Rumah sakit swadana memerlukan pembiayaan yang lebih mandiri untuk menjamin
kelangsungan dan perkembangan organisasi didalamnya yang juga adanya keterbatasan
dana pemerintah. Otorisasi untuk mengelola dana hasil pendapatan fungsional rumah
sakit swadana dapat digunakan untuk pembiayaan kegiatan operasional, biaya
pemeliharaan sarana dan prasarana serta biaya untuk keperluan pengembangan sumber
daya manusia.
Oleh karena RSUD Jenderal Ahmad Yani Kota Metro merupakan rumah sakit
swadana , maka pengukuran kinerja pada rumah sakit sangat diperlukan, agar rumah
sakit tidak kalah dalam bersaing. Pembiayaan kelangsungan organisasinya akan
bergantung dari kegiatan operasional atas pendapatan jasa pelayanan kesehatan yang
dihasilkan serta subsidi dari pemerintah.
RSUD Jenderal Ahmad Yani Kota Metro disorong untuk terus melakukan
pembenahan dan peningkatan kinerja. Saat ini RSUD Jenderal Ahmad Yani Kota Metro
hanya mempunyai neraca laporan tahunan yang memuat gambaran umum tentang
kegiatan penerimaan dan belanja rumah sakit yang telah dicapai dari tahun ke tahun
berdasarkan cash basis, yang digunakan untuk penyusunan rencana kerja tahun
berikutnya. Mengenai laporan kinerja yang komprehensif dari semua aspek disetiap unit
rumah sakit belum adsa yang mengevaluasi secraa lengkap. Oleh sebab itu penulis
tertarik untuk melakukan analisa kinerja tidak hanya dari aspek keuangan saja tetapi
juga dari aspek non keuangan, melalui pendekatan konsep Balance Scorecard.
Rumah Sakit Umum Jenderal Ahmad Yani Kota Metro sebagai rumah sakit rujukan
pelayanan kesehatan di daerah sekitar Kota Metro , disatu pihak diperhadapkan pada
kekuatan-kekuatan dan masalah-masalah intern yang ada, sedangkan di lain pihak
secara, bersamaan juga diperhadapkan pada kondisi lingkungan dengan berbagai faktor
peluang dan tantangan yang senantiasa berkembang dinamis. Oleh karena itu untuk
dapat memberikan pelayanan kesehatan yang prima bagi masyarakat perlu disusun Visi
Misi, Tujuan, Sasaran serta Indikator keberhasilan yang dirampungkan dalam bentuk
Rencana Stratejik. Indikator keberhasilan merupakan alat ukur yang harus dievaluasi
secara periodik berkesinambungan. Indikator bukan saja dalam bentuk finansial tapi juga
dengan indikatoryang lain seperti pelangan, bisnis inernal juga pembelajaran dan
pertumbuhan yang selanjutnya dijadikan bahan untuk mengendalikan arah dan mutu
pelayanan kesehatan agar visi yang telah ditetapkan benar-benar dapat diwujudkan.
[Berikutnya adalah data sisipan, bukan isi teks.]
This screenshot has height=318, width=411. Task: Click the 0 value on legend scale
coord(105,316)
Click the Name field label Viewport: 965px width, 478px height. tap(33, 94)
RSUD Jenderal Ahmad Yani Kota Metro merupakan salah satu Rumah Sakit Umum
di Kota Metro yang berusaha memberikan pelayanan kesehatan secara profeisonalisme
dan meningkatkan mutu terus-menerus. Memaksa pihak RSUD Jenderal Ahmad Yani
Kota Metro untuk selalu memperbaiki kinerjanya, agar dapat menambah kepercayaan
masyarakat atas pelayanan RSUD Jenderal Ahmad Yani Kota Metro. Kepercayaan ini
sangatlah penting, mengingat masyarakat merupakan pengguna jasanya. Diharapkan
dengan peningkatan kepercayaan masyarakat terhadap Rumah Sakit menpunyai dampak
pada pendapatan Rumah Sakit.
Kualitas pelayanan kesehatan yang diberikan rumah sakit haruslah berada dalam
kondisi yang baik, dimana dapat memuaskan para pengguna jasa pelayanan kesehatan di
rumah sakit tersebut. Oleh karena itu kualitas pelayanan kesehatan semestinya menjadi
fokus utama dari pihak manajemen rumah sakit. Kualitas pelayanan yang baik dapat
dihasilkan melalui perbaikan kinerja yang terus menerus. Untuk memonitor dan
mengevaluasi kinerja yang dihasilkan secara berkesinambungan, manajemen
memerlukan alat bantu dalam pengambilan keputusan strategis bagi organisasinya, yang
bertujuan meningkatkan kinerja organisasi.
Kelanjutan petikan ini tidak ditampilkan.